TEXT

+--

Analyzing Travel Behavior Patterns during the Post-COVID-19 Recovery

Research Team: Giovanni Circella (lead), Siddhartha Gulhare

UC Campus(es): UC Davis

Problem Statement: Transportation is going through an era of huge disruption. A first component of this disruption is associated with the deployment of emerging transportation services based on new smartphone apps and real-time communications. Starting approximately a decade ago, new mobility services, including ridehailing services (also known as Transportation Network Companies, or TNCs), have been significantly transforming the passenger transportation sector. Since their inception, the usage of TNCs has grown rapidly in urban regions, yet their impact on vehicle miles traveled (VMT) and greenhouse gas (GHG) emissions are still largely unknown. Starting in early 2020, the world has experienced an even bigger disruption of a very different origin. In just a few months, the COVID-19 pandemic has quickly disrupted social and economic activities with effects that are still present in society and are expected to last. The pandemic caused a huge reduction in air travel, with a large reduction in both business and leisure trips, as well as many changes in household activities and mobility patterns. Since then, mobility flows have been recovering at different rates and evolving in different spatiotemporal travel patterns compared to their pre-pandemic baseline. Given these dramatic and impactful changes in society it is crucial to understand both the temporary and long-lasting changes that the COVID-19 pandemic and the associated modifications in activities and travel in California, and how various policies might affect this new “normality” in terms of modified travel behaviors and the potential for coupling the economic recovery with improved effects on equity and the environment.

+--

DATA
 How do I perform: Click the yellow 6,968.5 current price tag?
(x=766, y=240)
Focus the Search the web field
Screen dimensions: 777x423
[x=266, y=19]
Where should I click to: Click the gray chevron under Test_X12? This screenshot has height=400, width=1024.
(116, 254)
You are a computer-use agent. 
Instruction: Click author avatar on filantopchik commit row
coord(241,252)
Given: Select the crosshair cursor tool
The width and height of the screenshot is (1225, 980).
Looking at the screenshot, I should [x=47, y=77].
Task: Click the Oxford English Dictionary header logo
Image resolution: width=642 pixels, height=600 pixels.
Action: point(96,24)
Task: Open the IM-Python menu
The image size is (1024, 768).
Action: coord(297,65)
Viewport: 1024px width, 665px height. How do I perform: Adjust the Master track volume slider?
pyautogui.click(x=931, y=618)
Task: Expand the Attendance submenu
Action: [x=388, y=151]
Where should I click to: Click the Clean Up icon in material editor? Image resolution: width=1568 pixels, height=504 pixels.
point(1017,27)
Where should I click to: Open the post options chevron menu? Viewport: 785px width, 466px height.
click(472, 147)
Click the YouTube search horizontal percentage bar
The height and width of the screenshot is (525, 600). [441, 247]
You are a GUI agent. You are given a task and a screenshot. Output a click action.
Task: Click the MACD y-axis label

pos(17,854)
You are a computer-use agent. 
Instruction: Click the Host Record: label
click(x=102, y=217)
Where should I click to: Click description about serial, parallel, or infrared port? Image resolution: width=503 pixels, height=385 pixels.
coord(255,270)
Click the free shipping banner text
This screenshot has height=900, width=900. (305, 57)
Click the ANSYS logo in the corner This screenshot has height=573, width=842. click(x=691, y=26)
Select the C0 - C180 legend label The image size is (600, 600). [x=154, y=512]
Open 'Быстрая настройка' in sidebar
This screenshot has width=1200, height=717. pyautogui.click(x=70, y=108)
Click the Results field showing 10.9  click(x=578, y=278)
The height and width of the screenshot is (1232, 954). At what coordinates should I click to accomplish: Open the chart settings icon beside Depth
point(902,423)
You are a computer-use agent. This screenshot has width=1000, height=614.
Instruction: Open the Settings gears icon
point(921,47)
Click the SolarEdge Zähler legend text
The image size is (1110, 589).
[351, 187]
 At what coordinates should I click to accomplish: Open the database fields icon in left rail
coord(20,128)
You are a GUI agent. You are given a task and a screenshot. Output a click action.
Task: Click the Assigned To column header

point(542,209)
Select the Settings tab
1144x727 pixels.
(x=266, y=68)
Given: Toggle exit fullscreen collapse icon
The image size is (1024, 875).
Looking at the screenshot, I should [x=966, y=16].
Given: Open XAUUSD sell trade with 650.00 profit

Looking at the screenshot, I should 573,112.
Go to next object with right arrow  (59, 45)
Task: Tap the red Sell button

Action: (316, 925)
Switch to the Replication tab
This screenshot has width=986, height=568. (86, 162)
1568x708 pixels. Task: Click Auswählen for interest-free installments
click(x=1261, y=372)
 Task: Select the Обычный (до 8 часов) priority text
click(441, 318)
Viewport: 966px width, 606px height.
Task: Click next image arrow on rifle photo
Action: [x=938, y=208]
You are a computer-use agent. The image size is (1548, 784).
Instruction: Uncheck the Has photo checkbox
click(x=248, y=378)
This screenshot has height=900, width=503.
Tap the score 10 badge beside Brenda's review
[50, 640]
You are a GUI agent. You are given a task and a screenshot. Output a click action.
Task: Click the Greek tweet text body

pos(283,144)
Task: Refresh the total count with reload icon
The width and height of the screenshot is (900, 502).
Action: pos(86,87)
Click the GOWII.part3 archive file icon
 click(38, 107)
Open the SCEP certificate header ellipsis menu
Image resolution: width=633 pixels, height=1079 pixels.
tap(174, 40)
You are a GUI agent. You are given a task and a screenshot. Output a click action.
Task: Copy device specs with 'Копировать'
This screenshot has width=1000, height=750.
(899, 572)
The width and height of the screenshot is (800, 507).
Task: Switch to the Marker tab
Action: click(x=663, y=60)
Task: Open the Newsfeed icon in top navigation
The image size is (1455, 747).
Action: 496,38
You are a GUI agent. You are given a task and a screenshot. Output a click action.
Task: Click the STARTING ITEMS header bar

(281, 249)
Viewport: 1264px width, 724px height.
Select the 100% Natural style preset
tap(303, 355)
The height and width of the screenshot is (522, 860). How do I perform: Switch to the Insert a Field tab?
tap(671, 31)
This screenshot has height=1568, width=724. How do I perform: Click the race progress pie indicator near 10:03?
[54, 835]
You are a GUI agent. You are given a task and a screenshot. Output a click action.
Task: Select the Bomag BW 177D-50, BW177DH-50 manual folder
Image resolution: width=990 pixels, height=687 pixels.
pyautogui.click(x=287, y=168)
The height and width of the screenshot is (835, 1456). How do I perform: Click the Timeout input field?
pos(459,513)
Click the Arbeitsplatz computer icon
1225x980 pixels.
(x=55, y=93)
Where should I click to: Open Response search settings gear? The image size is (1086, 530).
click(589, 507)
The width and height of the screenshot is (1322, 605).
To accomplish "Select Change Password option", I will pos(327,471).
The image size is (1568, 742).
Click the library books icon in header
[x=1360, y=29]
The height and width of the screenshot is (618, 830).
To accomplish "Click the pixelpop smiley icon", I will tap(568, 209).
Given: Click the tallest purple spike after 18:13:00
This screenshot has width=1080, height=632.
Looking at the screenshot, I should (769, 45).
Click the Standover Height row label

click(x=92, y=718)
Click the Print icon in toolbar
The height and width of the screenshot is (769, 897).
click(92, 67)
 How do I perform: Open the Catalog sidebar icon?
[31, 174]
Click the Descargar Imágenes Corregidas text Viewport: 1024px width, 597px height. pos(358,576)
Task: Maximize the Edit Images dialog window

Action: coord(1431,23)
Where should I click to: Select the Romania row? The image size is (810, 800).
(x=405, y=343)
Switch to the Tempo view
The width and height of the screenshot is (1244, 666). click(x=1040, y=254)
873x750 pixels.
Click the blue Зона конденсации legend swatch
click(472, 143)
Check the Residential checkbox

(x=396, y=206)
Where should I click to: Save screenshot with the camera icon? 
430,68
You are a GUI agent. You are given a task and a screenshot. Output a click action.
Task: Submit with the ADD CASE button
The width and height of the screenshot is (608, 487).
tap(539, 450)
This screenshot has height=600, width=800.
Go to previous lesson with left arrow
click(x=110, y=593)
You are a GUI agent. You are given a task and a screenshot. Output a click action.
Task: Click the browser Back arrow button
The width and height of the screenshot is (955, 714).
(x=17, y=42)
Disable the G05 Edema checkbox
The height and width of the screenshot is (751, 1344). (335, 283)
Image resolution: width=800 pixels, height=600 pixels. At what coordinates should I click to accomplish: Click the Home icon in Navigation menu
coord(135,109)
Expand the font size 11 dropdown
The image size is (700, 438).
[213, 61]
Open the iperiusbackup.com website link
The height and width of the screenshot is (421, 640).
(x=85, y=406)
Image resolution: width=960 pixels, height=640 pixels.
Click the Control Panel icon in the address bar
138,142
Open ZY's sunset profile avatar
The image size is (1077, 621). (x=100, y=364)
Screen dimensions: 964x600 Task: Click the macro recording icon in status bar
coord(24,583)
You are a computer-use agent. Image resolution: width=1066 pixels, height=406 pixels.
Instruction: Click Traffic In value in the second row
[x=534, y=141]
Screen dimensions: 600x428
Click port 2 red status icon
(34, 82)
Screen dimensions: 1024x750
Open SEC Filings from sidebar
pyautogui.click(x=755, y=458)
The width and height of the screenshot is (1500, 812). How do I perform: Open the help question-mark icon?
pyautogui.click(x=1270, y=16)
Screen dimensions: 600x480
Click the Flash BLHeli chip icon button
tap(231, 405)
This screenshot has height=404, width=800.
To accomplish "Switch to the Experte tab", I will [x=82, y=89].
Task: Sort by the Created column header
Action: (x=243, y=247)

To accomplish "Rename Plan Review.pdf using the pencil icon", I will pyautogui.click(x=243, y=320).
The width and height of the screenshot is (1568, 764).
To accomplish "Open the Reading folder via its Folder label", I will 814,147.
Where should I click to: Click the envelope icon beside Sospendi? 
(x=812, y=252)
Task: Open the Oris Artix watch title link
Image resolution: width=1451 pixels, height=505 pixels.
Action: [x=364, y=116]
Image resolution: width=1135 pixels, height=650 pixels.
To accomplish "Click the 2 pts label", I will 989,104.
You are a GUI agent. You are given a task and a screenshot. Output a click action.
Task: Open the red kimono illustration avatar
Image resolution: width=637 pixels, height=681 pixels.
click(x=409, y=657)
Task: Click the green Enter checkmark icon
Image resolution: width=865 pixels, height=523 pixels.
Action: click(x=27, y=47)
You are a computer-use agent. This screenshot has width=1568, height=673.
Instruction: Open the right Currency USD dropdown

+--

PROBLEM
Copy out the whole project description on post-COVID-19 travel behavior above, word for word and from start to finish.

TASK RESULT
Analyzing Travel Behavior Patterns during the Post-COVID-19 Recovery

Research Team: Giovanni Circella (lead), Siddhartha Gulhare

UC Campus(es): UC Davis

Problem Statement: Transportation is going through an era of huge disruption. A first component of this disruption is associated with the deployment of emerging transportation services based on new smartphone apps and real-time communications. Starting approximately a decade ago, new mobility services, including ridehailing services (also known as Transportation Network Companies, or TNCs), have been significantly transforming the passenger transportation sector. Since their inception, the usage of TNCs has grown rapidly in urban regions, yet their impact on vehicle miles traveled (VMT) and greenhouse gas (GHG) emissions are still largely unknown. Starting in early 2020, the world has experienced an even bigger disruption of a very different origin. In just a few months, the COVID-19 pandemic has quickly disrupted social and economic activities with effects that are still present in society and are expected to last. The pandemic caused a huge reduction in air travel, with a large reduction in both business and leisure trips, as well as many changes in household activities and mobility patterns. Since then, mobility flows have been recovering at different rates and evolving in different spatiotemporal travel patterns compared to their pre-pandemic baseline. Given these dramatic and impactful changes in society it is crucial to understand both the temporary and long-lasting changes that the COVID-19 pandemic and the associated modifications in activities and travel in California, and how various policies might affect this new “normality” in terms of modified travel behaviors and the potential for coupling the economic recovery with improved effects on equity and the environment.